SMALL CHANGE COULD GIVE BIG RETURNS
Craigs Investment Partners, 4 April 2019
With KiwiSaver now offering more contribution options, it’s a good time to review your investment. We look at two simple ways to increase your investment, and the significant difference it could make later on.
1. Increase your KiwiSaver contribution
Where KiwiSaver previously offered contribution rates of 3%, 4% or 8%, the government has recently added 6% and even 10%. By increasing your contribution to KiwiSaver by just a small amount, the difference by retirement can be huge^. With only 37%^^ of Kiwis confident they’ll have enough for retirement, this is a way to help prepare.
Here’s how a small contribution increase can stack up by retirement
Investing the minimum of 3% in KiwiSaver is a no-brainer for most people – your employer generally matches your contributions, and along with the annual member tax credit for those eligible, that’s all ‘free money’.
If you can afford to invest a little more by upping your contribution rate, you should be rewarded with a much healthier investment by the time you reach retirement^. It will mean however, that a great amount of your savings will not be accessed ahead of retirement (safe for those who are tempted to spend it early). If you can afford to have your money locked away like this, it’s a great way to force savings and let compounding interest take flight.
If you prefer to have more control over what you’re investing in, there’s the option to create your own KiwiSaver investment. You can complement your KiwiSaver investment with individual shares of your choosing. Say you’re interested in the infrastructure and tech industries, or want to support local, ethical companies. You can tailor your investment to include specifics like these, which still line up with the level of risk you’re comfortable with. The difference is you have the freedom to choose exactly where it’s invested.
Craigs Investment Partners offers a self-select service, where you have the choice to hand-pick your KiwiSaver investments. Craigs is the only KiwiSaver provider to offer this option. Head of Client Services, Stephen Jonas says “we want to offer Kiwis a more personalised approach to their investments – and as KiwiSaver matures and people’s balances grow, it makes sense for them to have more control over what they’re investing in.”

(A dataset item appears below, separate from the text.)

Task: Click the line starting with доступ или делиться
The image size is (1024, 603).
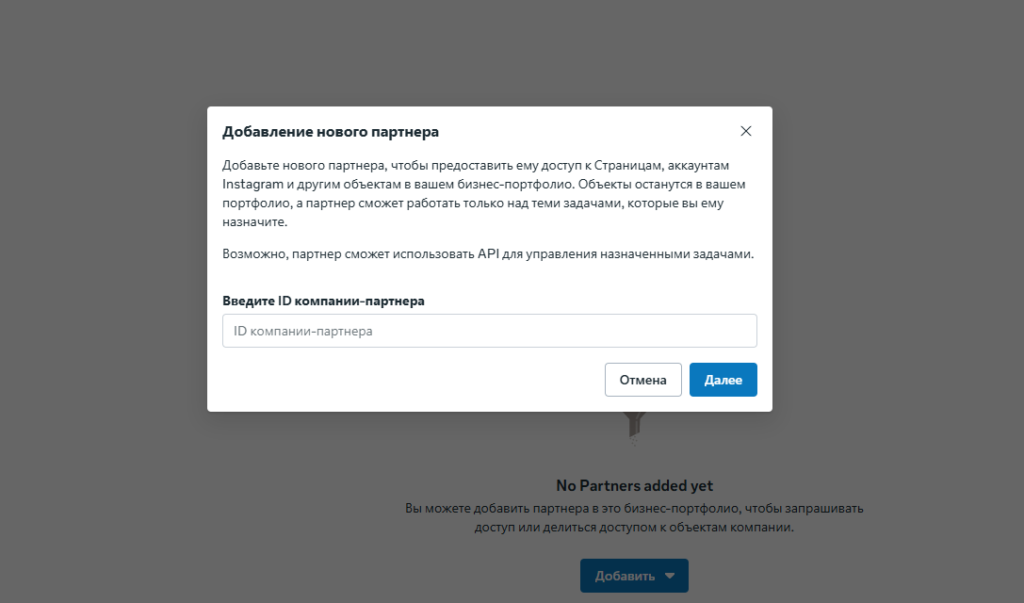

Example of a self-selected KiwiSaver portfolio
2. Set up a separate investment, for a more accessible option
Whether you increase your investment in KiwiSaver or elsewhere comes down to how accessible you need that extra money to be. Either way, an extra few percent now can make a huge difference to your investment when you hit retirement^. Consider Ravi:
Ravi wants to continue to build his wealth, but with kids and a mortgage, he has other commitments to spend money on. Any savings after those expenses need to be accessible in case of an emergency, before retirement.

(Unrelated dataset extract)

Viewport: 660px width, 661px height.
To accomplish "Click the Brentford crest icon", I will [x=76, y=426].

To do this, Ravi sets up a separate investment to his KiwiSaver scheme and puts away 5% of his income. On $130,000 a year, that’s $105 a week. He picks investments for his portfolio that offer more balanced risk than his KiwiSaver growth fund, and is easily accessed. Compared to if he stores that money in a savings account, historical returns say he’d be better off investing**. As a bonus, by investing, he’s also protecting his money from inflation.
No matter which route you take when it comes to investing more of your money, it’s taking the step sooner rather than later that’s important. With 59%^^ of us wishing we had started investing at a younger age, it seems we find getting started a big hurdle. But younger years are the best time to get started, when investing could have the most impact.